** Objectives **
(a) What single-channel throughput does SATA 3.0 have, according to the SATA Express article?
(b) In the SATA Express article, shorten the paragraph beginning "The amalgamation will offer" into a brief bulleted list that keeps its main facts.
(c) From the SATA Express article, write out word for word the part that opens with "The amalgamation will" and closes with "least burdensome approach.".

** Page text **

——————————

New 'SATA Express' spec supports speeds up to 16Gb/s

By on August 10, 2011, 7:00 AM

The Serial ATA International Organization (SATA-IO) has announced the development (PDF) of a new standard that combines SATA software infrastructure with the PCI Express interface. Colloquially dubbed "SATA Express," the new technology will allow manufacturers to create devices that can tap into the bandwidth of PCIe slots while remaining compatible with existing SATA applications.

The amalgamation will offer an affordable way to provide devices with interface speeds of 8Gb/s and 16Gb/s (one lane via PCIe 2.0 or two via PCIe 3.0) -- a healthy increase over SATA 3.0's single-channel throughput of 6Gb/s. Although that's plenty of bandwidth for most drives, SATA-IO is concerned about certain high-end consumer and enterprise configurations that could saturate the existing 6Gb/s interface.

"We had two choices. Either increase the SATA speed or find another solution that can be available today and be cost and technology compatible with legacy SATA environments," said SATA-IO president Mladen Luksic, speaking with Computerworld. Because such high-end configurations represent a small portion of the market, the organization thought SATA Express would be the least burdensome approach.

——————————

** Data lines **

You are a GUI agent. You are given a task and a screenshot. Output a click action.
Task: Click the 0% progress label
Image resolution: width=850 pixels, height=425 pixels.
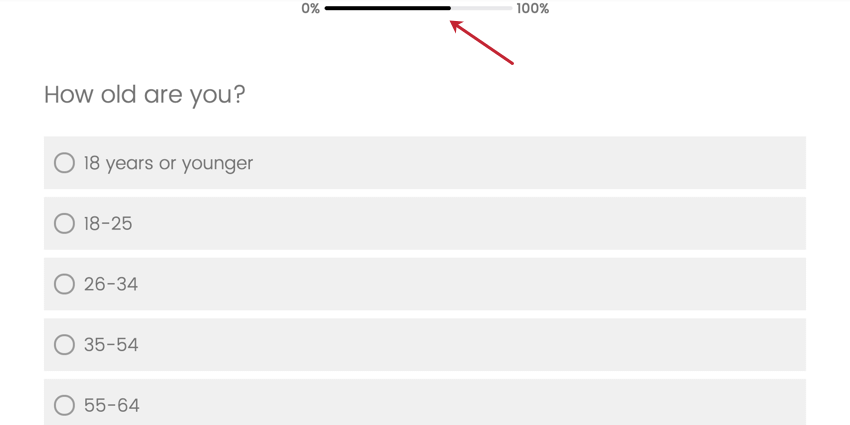310,9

——————————

** Answers to each task **
(a) 6Gb/s.

(b)
- SATA Express offers an affordable way to give devices interface speeds of 8Gb/s and 16Gb/s (one lane via PCIe 2.0 or two via PCIe 3.0).
- That is a healthy increase over SATA 3.0's 6Gb/s single-channel throughput.
- 6Gb/s is plenty for most drives, but SATA-IO is concerned that certain high-end consumer and enterprise configurations could saturate it.

(c)
The amalgamation will offer an affordable way to provide devices with interface speeds of 8Gb/s and 16Gb/s (one lane via PCIe 2.0 or two via PCIe 3.0) -- a healthy increase over SATA 3.0's single-channel throughput of 6Gb/s. Although that's plenty of bandwidth for most drives, SATA-IO is concerned about certain high-end consumer and enterprise configurations that could saturate the existing 6Gb/s interface.

"We had two choices. Either increase the SATA speed or find another solution that can be available today and be cost and technology compatible with legacy SATA environments," said SATA-IO president Mladen Luksic, speaking with Computerworld. Because such high-end configurations represent a small portion of the market, the organization thought SATA Express would be the least burdensome approach.